Not long thereafter, I woke up from that dream to find myself lying in bed next to Wife. Of course she had been in the dream that just ended, so I began discussing it with her as if that were the most natural thing to do. First, I confirmed that it had been a dream, and that she had been there with me. "Yes." "And we both worked at the same place?" "Yes." Then I asked her, "At that job, did you work for me or did I work for you?" She thought about it for a while as if really trying to remember, before finally saying that she thought I worked for her. (And while I hadn't been able to remember myself, that sounded right to me once she said it.) We talked some more, and agreed that the girl in the dream would have made a fine employee. So I said that if I went back into that dream again, I'd hire her.

Then, reflecting on it all, I said that it seemed like it had been not "just a dream" but some kind of alternate reality or parallel possibility—nothing we could ever reach from here, but somewhere we might have been able to get to if we backed up thirty or forty years, if we had made different decisions and if chance events had gone other than they did. I specifically pointed to two things that would have had to be different: one was her health, which precluded any corporate management role for her; and the other was our respective career arcs, since even when Wife was working (before her health got too bad) there was no way we would ever have ended up at the same company. As I was saying these things, I thought to myself that there was a third factor which would have had to be different, but which I wasn't going to mention aloud: viz., her mental illness, which I took in a broad enough sense that I included with it all the dysfunctional and alienating parts of her personality. Again, I didn't mention that one aloud. But Wife agreed with the two factors that I had spoken of.
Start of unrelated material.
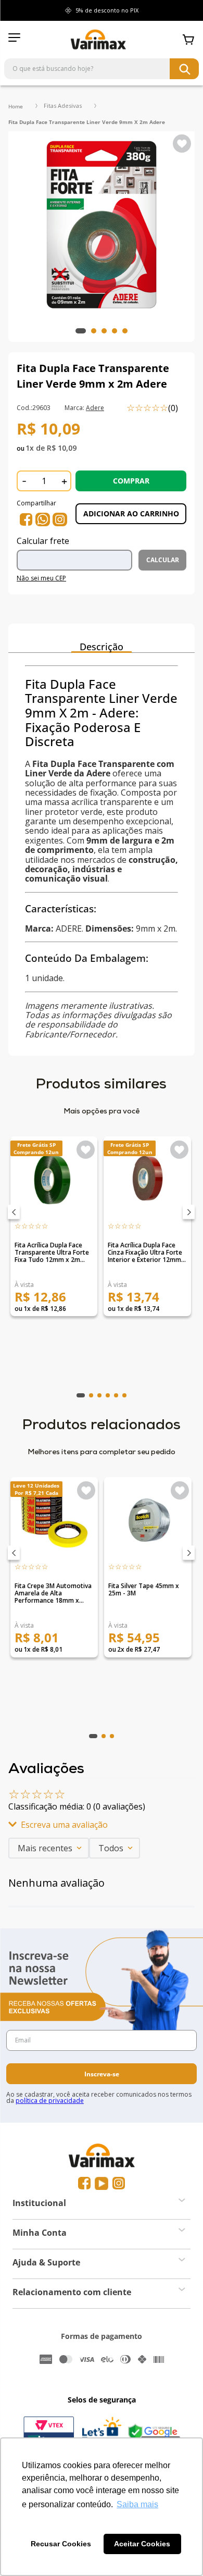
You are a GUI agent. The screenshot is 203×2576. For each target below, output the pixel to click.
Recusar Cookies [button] (61, 2544)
A little while after that discussion, I slowly awoke into reality, or perhaps I had better call it this reality here and now. I realized that there was no one else in bed with me, talking. I was lying in my single bed, in my bachelor apartment, all alone. And yet in a way I had the same sense I had had before, in the second (or "outer") dream, with respect to the first (or "inner") dream. In other words, it did feel like there was something true about the possibility. It could never transpire in this reality, not here and not now. It would have required significantly different branching many years ago. But it felt—and still feels, I guess—like the scene where I could lie quietly, rationally discussing with Wife some dream we had both shared and then woken from could have been a possibility along some alternate timeline; and indeed that the scene where Wife and I worked at the same company and I was hiring the young woman in the first dream could have been another. When I woke into this timeline, I did feel awfully alone.

Just as a memo, here's what I did when I woke. It was still dark. I don't know what time it was. First I went into the bathroom to pee. Then I got some paper and a pen—and my glasses, which I now need for anything close up. I avoided looking at a clock, or turning on any artificial light; but I lit a candle, and wrote down as much of the dream as I could remember by candlelight. After that, I blew out the candle and lay back down. In time, I fell back asleep.